Real Point de Paris.
Grammont.—Grammont lace, so called from the town of Grammont, in Belgium, where it was originally manufactured, is of two kinds: (a) A cheap, white pillow lace. (b) A black silk lace, resembling the Chantilly blondes. These laces are made for flounces and shawls, and were used both in America and Europe. As compared with Chantilly, the ground is coarser and the patterns are not so clear-cut and elegant as the real Chantilly.
Gueuse.—A thread pillow lace made in France during the eighteenth century. The ground of this lace was réseau, and the toilé was worked with a thicker thread than the ground. It was formerly an article of extensive consumption in France, but, after the beginning of the nineteenth century, it was little used, except by the poorer classes. It was formerly called "Beggars' lace."

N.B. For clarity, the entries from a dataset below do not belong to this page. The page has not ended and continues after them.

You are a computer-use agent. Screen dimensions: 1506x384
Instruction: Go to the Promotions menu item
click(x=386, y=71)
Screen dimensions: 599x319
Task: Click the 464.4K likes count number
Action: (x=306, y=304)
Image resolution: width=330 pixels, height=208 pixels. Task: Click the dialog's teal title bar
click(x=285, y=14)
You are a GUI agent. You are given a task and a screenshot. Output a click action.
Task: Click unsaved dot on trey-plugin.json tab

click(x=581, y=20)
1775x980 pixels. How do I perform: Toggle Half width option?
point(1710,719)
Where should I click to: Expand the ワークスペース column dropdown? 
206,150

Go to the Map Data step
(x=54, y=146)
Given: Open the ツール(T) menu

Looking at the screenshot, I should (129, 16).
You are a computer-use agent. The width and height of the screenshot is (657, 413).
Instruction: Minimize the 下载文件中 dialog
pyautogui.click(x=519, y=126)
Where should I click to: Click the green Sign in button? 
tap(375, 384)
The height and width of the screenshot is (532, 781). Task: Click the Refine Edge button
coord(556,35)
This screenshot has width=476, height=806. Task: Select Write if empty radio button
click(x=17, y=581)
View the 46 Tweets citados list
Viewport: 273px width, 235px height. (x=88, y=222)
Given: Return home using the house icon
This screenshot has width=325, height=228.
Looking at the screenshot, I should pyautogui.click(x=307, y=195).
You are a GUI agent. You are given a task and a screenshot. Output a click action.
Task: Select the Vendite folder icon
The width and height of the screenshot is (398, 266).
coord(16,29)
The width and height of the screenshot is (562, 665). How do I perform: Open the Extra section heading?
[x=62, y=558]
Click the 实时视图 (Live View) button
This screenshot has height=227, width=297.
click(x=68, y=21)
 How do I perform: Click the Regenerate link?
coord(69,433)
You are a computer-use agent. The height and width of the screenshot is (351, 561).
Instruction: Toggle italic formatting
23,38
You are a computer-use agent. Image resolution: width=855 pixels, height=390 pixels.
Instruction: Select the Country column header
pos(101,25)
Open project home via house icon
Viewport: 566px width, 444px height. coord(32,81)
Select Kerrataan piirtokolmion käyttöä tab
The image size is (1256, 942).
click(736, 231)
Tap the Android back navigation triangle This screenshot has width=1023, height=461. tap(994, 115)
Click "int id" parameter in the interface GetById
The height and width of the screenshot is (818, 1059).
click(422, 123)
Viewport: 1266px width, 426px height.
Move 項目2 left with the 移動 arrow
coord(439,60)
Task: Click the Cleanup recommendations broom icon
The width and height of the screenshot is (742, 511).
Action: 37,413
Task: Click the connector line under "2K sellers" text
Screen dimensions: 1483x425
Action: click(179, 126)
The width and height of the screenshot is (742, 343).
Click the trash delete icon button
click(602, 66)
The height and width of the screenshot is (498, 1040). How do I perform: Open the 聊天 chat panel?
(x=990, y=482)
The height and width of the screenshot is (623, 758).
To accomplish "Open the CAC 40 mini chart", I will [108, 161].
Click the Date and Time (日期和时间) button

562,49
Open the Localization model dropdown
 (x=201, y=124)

Guipure.—It was originally a kind of lace or passement made of cartisane and twisted silk. The name was afterward applied to heavy lace made with thin wires whipped around the silk, and with cotton thread. The word guipure is no longer commonly used to denote such work as this, but has become a term of variable designation, and it is so extensively applied that it is difficult to give a limit to its meaning. It may be used to define a lace where the flowers are either joined by brides, or large coarse stitches, or lace that has no ground. The modern Honiton and Maltese are guipures, and so is Venetian point. But as the word has also been applied to large, flowing pattern laces, worked with coarse net grounds, it is impossible to lay down any hard and fast rule about it.
Henriques.—A fine stitch or point, used both in early and modern needle-point work.